Geology Video: Rocks, Energy, and Plate Tectonics (Chapter 1-9 Highlights)

Sedimentary Rocks

  • Definition: Rocks formed from the accumulation and lithification of sediments (fragments of pre-existing rocks, minerals, or organic matter).

  • Process of Formation (Lithification):

    1. Weathering and Erosion: Breaking down and transport of existing rocks into smaller pieces (sediments).

    2. Deposition: Sediments settle and accumulate in layers, often in basins (e.g., riverbeds, lake bottoms, ocean floors).

    3. Compaction: Overlapping layers of sediment press down on lower layers, reducing pore space and forcing out water.

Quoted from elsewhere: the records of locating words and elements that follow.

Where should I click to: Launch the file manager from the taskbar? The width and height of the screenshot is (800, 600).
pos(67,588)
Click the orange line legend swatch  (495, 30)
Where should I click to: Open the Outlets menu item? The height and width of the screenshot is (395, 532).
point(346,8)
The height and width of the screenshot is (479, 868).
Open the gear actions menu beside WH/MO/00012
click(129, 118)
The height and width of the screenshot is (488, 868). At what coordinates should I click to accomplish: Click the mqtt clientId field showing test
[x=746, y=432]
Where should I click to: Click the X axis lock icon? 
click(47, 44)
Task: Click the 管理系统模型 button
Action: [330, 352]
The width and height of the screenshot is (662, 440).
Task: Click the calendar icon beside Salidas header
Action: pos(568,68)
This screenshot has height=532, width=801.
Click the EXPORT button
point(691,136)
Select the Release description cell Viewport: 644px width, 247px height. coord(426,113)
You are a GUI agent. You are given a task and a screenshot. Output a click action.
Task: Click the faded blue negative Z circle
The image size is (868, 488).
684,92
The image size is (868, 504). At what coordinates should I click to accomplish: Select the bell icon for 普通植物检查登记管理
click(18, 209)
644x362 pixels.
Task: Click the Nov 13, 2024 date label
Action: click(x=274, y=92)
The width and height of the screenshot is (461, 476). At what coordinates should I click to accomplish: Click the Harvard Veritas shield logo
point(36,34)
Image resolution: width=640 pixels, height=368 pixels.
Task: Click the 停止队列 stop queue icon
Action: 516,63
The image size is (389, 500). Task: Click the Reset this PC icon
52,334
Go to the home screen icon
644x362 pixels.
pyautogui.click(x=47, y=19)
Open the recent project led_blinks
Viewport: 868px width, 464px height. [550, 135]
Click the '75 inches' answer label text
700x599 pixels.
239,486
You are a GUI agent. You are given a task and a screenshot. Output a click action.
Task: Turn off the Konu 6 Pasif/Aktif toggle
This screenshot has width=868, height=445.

    4. Cementation: Dissolved minerals (like calcite, silica, or iron oxides) precipitate in the pore spaces between sediment grains, binding them together to form solid rock.

  • Key Characteristics:

    • Often display distinct layers or bedding.

    • May contain fossils, providing a record of past life.

  • Examples:

    • Sandstone: Formed from compacted and cemented sand grains.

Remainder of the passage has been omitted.